• _Texto fornecido_:
+-------+
Acreditar em uma “aldeia global” é assimilar um falso universalismo que, a nosso ver, coloca em evidência a chamada “lei do mais forte”, que nos conduz ao esquecimento das peculiaridades, das particularidades, das diferenças, das diversidades, das riquezas próprias de cada cultura, as quais são capazes de nos auxiliar na construção da nossa visão de mundo. Essa ilusória “aldeia global” está muito mais próxima a uma visão etnocêntrica do mundo do que propriamente a uma concepção de encontro.

Por isso, em nosso país tem sido cada vez mais ampliada a comemoração do Halloween, que se iniciou com as escolas de inglês, mas que tem sido atodada em muitos outros âmbitos, incluindo boates, casas de shows, bares e casas particulares, impulsionada pela classe média. Os eventos, com direito a decoração a caráter, movem um mercado de produtos específicos, como lojas de fantasia, por exemplo. Além disso, fazem mover também o mercado publicitário, pois o comércio, em geral, cria promoções temáticas alusivas a esta comemoração.

Referências brancas e judaico-cristãs da burguesia nacional

Somente para se ter uma ideia da adesão brasileira ao Halloween, em 2019 – antes da pandemia do novo coronavirus –, as comemorações chegaram ao Distrito Federal com uma vasta programação que durou três dias (de quinta-feira a sábado), recheada de eventos realizados em diversos espaços (parques, estádios, shoppings, choperias, entre outros), horários diversificados e com entradas francas e pagas.

Em São Paulo, que já realizava há vários anos as comemorações, uma cadeia de hoteis promoveu Happy Hour de Halloween, festa à fantasia com direito a DJ e todos os adereços relacionados ao evento, inclusive com seus bares e restaurantes oferecendo cardápios alusivos a esse festejo anglo-saxão.

Essa reverência a elementos da cultura estrangeira, em detrimento da cultura popular nacional, pode ser explicada, entre outras questões, pelo fato de o Brasil ter sido formado a partir de uma base escravocrata, que criou uma burguesia constituída, majoritariamente, por homens brancos, exaltadores de sua descendência europeia e judaico-cristã, os quais têm forjado, historicamente, a ideia de que esses atributos constituem o “parâmetro perfeito” para tudo o que se refere ao ideal de civilidade, de beleza, de cultura em nosso país. Dessa forma, tudo aquilo – e todo sujeito e grupo – que não se encaixa nesse arquétipo acaba sendo objeto de desprezo, de discriminação, de rachaço, de marginalização, como tudo o que diz respeito à cultura negra, por exemplo.
+-------+
• _O que fazer_:
[a] Diga se cada afirmação concorda com o texto sobre o Halloween no Brasil, respondendo sim ou não e citando as palavras do texto que decidem a questão: (i) a programação de Halloween no Distrito Federal em 2019 durou três dias; (ii) São Paulo realizou comemorações de Halloween pela primeira vez em 2019; (iii) a comemoração do Halloween no país começou nas boates.
[b] Retome o texto sobre o Halloween no Brasil e escreva a continuação a partir da última frase apresentada.

(Itens de um conjunto de dados)
+-------+
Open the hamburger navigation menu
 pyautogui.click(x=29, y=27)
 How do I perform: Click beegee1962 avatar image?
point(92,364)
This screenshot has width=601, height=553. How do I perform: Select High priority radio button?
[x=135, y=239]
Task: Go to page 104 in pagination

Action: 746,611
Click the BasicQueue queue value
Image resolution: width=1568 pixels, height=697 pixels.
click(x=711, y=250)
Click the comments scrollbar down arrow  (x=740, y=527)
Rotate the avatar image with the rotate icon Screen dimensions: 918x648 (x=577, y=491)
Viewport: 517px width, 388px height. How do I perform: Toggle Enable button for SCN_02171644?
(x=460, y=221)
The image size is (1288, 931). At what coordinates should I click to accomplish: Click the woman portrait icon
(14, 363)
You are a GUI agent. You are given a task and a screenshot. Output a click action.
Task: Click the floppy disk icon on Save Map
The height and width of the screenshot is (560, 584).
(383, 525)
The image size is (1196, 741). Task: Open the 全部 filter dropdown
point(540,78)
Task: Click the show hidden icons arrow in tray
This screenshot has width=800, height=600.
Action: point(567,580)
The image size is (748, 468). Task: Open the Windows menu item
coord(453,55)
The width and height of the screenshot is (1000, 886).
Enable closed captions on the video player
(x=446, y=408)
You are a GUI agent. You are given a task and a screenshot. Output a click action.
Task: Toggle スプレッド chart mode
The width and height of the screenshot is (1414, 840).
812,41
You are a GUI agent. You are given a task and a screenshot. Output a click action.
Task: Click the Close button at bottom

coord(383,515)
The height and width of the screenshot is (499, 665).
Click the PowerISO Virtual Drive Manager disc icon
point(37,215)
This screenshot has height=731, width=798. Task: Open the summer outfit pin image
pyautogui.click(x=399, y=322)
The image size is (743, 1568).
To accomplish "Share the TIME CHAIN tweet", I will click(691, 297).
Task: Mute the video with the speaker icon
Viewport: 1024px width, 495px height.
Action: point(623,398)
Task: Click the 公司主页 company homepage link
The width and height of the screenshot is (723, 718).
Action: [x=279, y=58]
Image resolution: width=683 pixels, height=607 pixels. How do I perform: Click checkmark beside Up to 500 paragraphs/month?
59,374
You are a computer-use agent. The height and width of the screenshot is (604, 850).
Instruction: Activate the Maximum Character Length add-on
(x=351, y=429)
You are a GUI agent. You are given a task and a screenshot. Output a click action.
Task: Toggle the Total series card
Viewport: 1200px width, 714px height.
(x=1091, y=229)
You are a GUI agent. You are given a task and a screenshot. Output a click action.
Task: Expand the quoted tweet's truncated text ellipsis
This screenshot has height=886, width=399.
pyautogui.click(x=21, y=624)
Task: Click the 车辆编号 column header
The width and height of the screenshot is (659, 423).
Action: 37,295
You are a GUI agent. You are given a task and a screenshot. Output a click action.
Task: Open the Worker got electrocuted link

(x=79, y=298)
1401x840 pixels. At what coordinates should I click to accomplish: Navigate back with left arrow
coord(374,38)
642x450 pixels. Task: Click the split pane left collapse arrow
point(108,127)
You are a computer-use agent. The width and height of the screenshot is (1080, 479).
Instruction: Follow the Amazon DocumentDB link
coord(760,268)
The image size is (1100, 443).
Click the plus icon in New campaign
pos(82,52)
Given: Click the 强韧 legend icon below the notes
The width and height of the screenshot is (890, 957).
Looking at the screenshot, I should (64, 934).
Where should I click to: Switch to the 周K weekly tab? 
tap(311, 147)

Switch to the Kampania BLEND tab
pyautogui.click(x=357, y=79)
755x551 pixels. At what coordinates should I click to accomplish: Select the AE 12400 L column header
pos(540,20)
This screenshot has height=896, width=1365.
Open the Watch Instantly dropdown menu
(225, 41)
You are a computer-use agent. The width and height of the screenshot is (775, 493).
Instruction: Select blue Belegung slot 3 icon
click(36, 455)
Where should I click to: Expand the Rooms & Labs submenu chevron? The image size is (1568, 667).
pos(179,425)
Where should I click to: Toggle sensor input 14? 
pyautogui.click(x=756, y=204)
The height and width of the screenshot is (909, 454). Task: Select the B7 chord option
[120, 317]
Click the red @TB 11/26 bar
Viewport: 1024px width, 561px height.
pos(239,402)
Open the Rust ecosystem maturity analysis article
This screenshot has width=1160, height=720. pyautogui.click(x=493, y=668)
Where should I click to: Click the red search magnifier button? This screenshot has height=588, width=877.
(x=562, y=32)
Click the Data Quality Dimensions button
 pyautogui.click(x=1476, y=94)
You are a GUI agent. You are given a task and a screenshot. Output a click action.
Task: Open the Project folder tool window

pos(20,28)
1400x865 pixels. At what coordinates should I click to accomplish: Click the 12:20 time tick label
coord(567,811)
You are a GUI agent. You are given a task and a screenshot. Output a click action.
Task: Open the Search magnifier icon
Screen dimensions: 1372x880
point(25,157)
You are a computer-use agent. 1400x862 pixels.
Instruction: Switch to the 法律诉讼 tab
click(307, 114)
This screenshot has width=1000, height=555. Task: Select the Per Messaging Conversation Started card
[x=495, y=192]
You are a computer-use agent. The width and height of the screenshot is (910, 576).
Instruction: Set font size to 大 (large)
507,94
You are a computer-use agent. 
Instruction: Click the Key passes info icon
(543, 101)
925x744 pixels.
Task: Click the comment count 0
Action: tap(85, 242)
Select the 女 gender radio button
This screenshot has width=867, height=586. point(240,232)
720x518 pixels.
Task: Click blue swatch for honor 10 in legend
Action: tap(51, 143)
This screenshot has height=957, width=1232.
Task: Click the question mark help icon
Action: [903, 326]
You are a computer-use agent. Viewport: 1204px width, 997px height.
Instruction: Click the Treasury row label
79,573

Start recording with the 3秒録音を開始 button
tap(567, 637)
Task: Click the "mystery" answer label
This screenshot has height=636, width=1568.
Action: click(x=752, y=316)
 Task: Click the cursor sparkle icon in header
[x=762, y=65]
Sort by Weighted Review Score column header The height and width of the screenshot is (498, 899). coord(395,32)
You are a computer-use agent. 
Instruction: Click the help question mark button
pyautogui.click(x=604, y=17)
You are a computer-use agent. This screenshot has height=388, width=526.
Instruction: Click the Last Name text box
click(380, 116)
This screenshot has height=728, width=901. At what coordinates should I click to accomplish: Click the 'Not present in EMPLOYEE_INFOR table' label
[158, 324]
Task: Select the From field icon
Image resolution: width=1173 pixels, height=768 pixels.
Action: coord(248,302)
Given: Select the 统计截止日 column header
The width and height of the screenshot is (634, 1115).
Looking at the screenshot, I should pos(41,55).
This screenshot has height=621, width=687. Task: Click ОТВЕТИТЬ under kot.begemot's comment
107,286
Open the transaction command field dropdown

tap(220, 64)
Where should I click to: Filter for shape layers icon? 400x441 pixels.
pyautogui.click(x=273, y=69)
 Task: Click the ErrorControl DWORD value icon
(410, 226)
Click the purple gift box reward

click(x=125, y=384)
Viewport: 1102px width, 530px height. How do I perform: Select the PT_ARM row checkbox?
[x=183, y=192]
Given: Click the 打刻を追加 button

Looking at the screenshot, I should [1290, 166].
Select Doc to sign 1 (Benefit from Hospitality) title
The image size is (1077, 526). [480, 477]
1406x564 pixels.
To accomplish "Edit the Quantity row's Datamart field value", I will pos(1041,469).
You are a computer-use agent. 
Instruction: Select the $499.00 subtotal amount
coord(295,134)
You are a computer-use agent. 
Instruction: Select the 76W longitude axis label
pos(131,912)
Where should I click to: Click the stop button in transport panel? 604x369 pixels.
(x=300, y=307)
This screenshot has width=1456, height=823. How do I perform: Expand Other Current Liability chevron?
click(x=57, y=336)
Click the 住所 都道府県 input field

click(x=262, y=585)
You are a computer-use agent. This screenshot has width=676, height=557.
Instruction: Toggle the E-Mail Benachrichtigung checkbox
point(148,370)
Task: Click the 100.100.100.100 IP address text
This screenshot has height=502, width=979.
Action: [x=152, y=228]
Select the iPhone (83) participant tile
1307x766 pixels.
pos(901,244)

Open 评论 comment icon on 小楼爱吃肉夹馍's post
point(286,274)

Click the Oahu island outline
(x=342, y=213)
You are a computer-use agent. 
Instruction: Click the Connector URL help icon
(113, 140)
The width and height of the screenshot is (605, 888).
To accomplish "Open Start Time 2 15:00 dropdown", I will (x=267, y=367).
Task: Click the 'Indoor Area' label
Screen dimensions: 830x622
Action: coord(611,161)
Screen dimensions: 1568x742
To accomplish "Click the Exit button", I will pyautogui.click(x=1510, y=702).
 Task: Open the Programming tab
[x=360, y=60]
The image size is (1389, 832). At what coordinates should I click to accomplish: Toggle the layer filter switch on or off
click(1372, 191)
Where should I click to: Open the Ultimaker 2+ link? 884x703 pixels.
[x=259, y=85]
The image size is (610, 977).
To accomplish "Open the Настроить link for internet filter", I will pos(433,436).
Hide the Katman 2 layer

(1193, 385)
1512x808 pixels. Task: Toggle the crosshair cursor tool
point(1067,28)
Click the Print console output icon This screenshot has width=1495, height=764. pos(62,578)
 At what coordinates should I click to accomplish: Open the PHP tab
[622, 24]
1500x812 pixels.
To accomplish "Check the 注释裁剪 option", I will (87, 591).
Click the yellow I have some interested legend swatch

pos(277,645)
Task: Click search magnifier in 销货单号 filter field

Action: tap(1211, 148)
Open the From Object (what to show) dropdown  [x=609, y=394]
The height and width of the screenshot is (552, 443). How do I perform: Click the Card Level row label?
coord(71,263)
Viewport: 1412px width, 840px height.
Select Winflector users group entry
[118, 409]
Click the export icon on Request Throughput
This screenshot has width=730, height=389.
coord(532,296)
+-------+
• _Respostas por tarefa_:
[a]
(i) Sim: “uma vasta programação que durou três dias (de quinta-feira a sábado)”.
(ii) Não: “Em São Paulo, que já realizava há vários anos as comemorações”.
(iii) Não: “que se iniciou com as escolas de inglês”.

[b]
Resistência ao sistema ideológico

O geógrafo Milton Santos nos alertou em sua obra “Por uma outra Globalização: do pensamento único à consciência universal” acerca das estratégias dos Estados e do próprio capital no sentido de instaurar a ideia de inevitabilidade desse processo globalizante. Em contrapartida, o teórico sugere algumas formas de resistência que devemos adotar, incluindo-se, entre elas, uma mudança no sistema ideológico. Santos ressalta, entre outras questões, que os países do Sul possuem potencial para a transformação (metamorfose), por meio da cultura popular.

E é neste sentido que a comemoração do Dia do Saci se encaixa. Trata-se de uma forma de resistência, posto que a figura do Saci Pererê foi construída assentada em características que, a partir da cosmovisão da burguesiai eurocêntrica, tendem a reforçar vários dos muitos estereótipos aplicados ao corpo negro masculino, como, por exemplo, a “maldade”, a “perversidade” e a “malandragem”. Em geral, é assim que esse personagem do folclore brasileiro é visto.

Diferentemente de uma visão que pode ser justamente contrária, ou seja, o Saci como um ser inteligente, sagaz, astuto. No entanto, o racismo prevalece, o que faz com que seja impossível, a partir dessa visão preconceituosa e desumanizadora, enxergá-lo de maneira positiva.

É por isso que devemos comemorar o Dia do Saci e não o Helloween. Porque esse personagem negro representa a antítese do ideal de cultura apregoado e cultuado pela burgusia brasileira. Porque o Saci representa o povo, sobretudo os setores mais vulnerabilizados que criam formas de resistência às suas existências atreladas às péssimas condição de trabalho, de renda, de moradia, de saúde, de educação, etc. Por isso que hoje devemos comemorar o Dia do Saci. Viva a diferença!